Data records:
════════════════
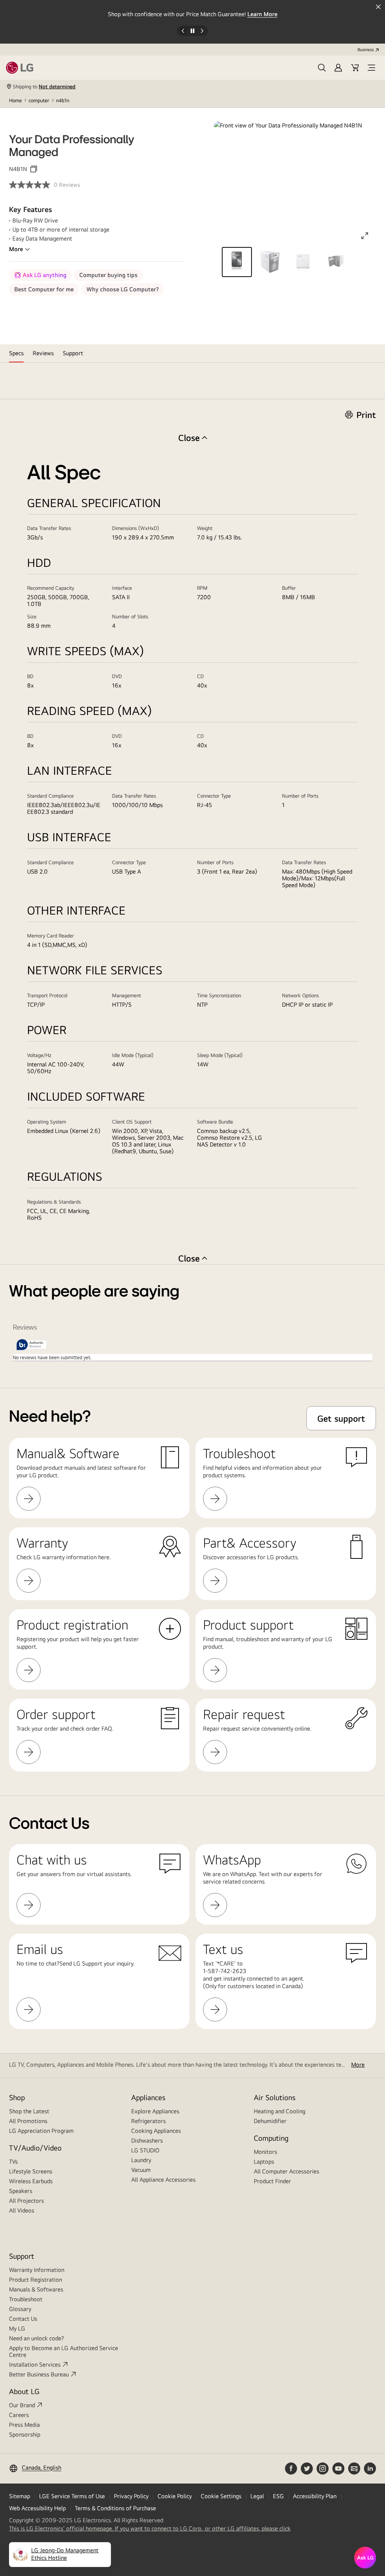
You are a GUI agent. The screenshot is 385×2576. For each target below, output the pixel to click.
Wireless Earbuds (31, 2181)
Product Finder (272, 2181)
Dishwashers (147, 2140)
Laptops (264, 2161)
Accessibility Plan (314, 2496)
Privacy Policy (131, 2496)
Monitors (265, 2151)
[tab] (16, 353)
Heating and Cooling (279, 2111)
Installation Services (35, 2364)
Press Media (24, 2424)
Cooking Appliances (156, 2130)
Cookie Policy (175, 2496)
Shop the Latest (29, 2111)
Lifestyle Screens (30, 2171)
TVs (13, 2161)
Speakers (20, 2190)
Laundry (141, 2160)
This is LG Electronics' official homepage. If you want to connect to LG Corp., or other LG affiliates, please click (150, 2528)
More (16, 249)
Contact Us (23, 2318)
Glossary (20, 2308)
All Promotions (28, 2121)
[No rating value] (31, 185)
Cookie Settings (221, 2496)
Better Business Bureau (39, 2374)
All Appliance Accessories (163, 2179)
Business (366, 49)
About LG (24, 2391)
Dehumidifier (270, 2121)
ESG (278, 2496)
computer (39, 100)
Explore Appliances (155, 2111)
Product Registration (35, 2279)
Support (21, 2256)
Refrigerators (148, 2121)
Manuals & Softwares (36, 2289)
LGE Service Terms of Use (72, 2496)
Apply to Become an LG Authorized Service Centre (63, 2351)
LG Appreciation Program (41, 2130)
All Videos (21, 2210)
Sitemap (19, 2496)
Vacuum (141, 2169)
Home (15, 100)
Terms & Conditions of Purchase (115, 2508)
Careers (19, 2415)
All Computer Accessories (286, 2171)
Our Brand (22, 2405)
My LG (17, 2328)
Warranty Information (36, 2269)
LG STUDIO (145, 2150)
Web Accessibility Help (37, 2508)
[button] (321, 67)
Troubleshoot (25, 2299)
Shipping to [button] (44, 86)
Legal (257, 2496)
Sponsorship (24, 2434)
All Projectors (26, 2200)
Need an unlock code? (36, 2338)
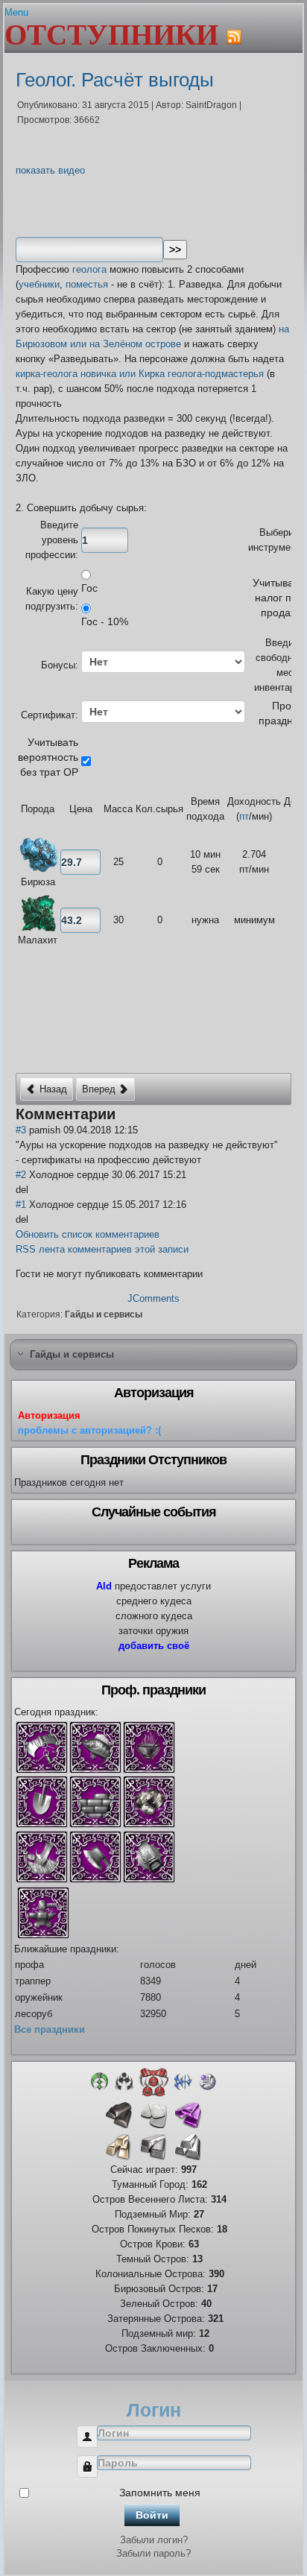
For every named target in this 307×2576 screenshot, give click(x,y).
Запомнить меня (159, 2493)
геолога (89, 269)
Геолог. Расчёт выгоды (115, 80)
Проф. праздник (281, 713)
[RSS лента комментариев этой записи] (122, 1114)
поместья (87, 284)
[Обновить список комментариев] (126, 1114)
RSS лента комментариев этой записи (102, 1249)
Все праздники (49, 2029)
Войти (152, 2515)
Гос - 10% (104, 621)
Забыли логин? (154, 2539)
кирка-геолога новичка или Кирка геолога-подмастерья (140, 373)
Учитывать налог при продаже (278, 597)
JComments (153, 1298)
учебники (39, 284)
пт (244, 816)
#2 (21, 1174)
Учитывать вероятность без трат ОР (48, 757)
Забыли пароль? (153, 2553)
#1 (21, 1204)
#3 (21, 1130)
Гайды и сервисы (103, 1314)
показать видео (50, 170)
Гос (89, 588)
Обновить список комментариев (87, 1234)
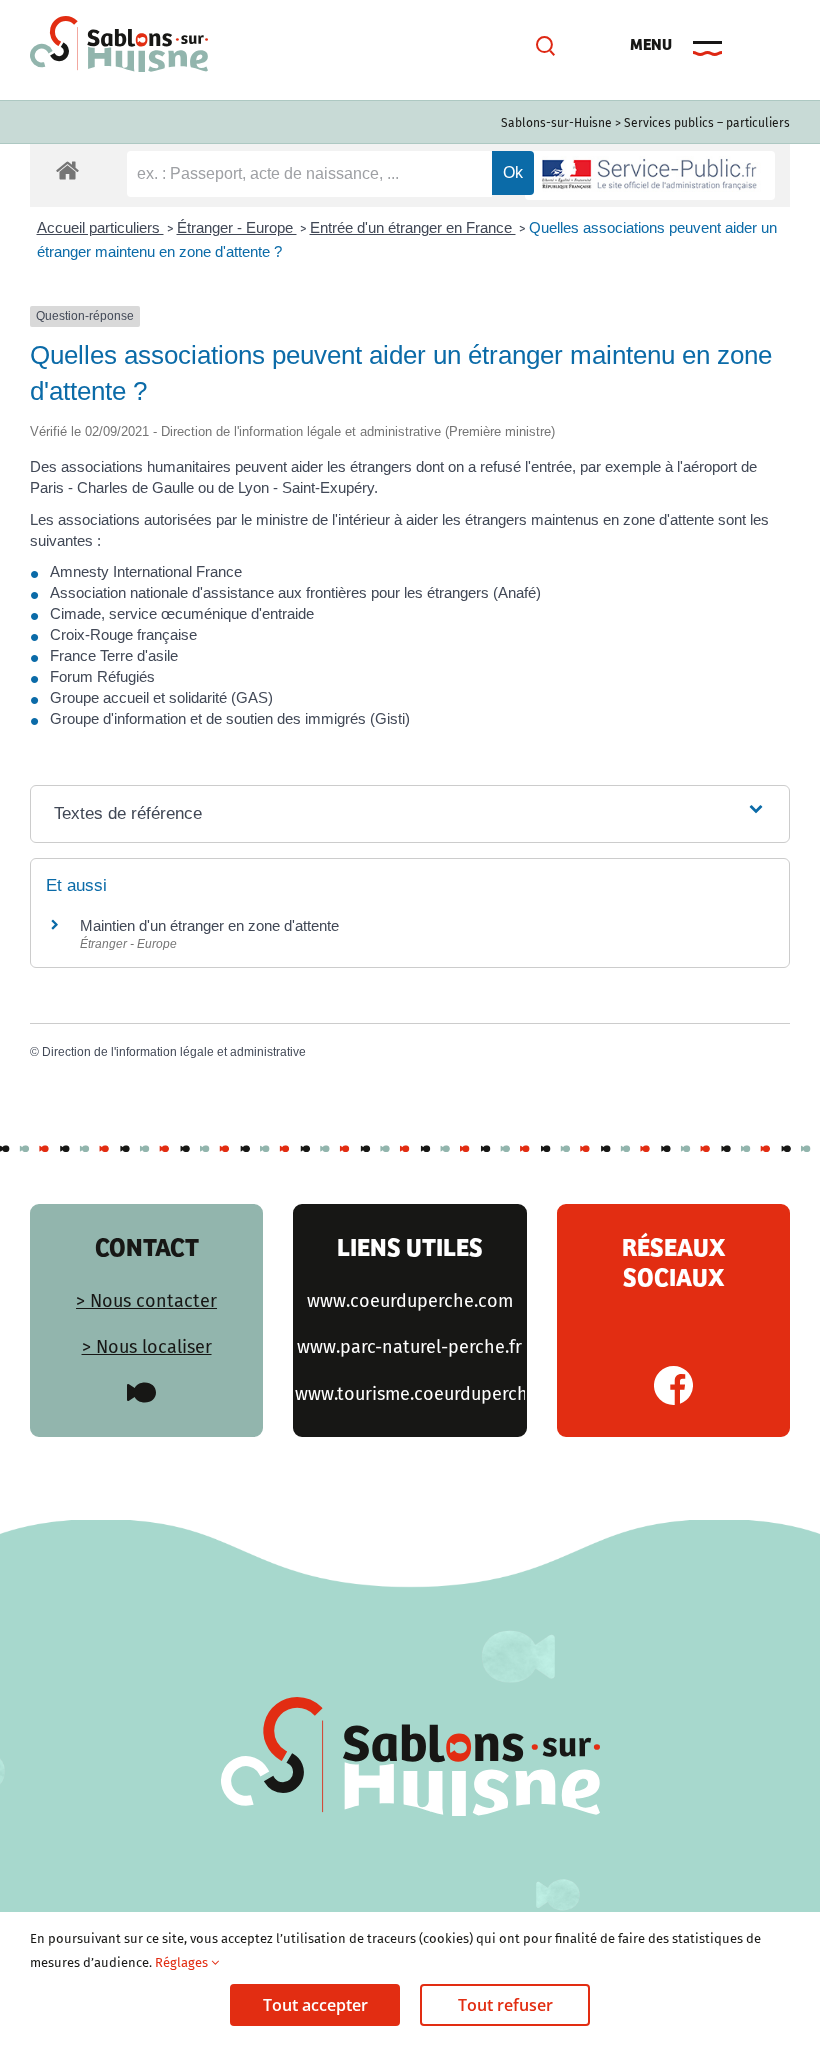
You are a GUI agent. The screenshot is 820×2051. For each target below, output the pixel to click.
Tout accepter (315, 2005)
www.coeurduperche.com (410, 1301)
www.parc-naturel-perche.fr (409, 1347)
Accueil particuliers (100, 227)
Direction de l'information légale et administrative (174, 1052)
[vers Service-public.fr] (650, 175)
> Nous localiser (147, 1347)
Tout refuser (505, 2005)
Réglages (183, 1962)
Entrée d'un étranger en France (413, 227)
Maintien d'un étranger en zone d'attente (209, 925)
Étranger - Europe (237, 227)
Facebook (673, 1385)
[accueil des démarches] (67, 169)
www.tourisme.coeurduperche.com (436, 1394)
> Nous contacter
════════════════
Assignment: Only lines holding the word "этой" are wanted here; copy each from the listing.

Output of the task:
[RSS лента комментариев этой записи] (122, 1114)
RSS лента комментариев этой записи (102, 1249)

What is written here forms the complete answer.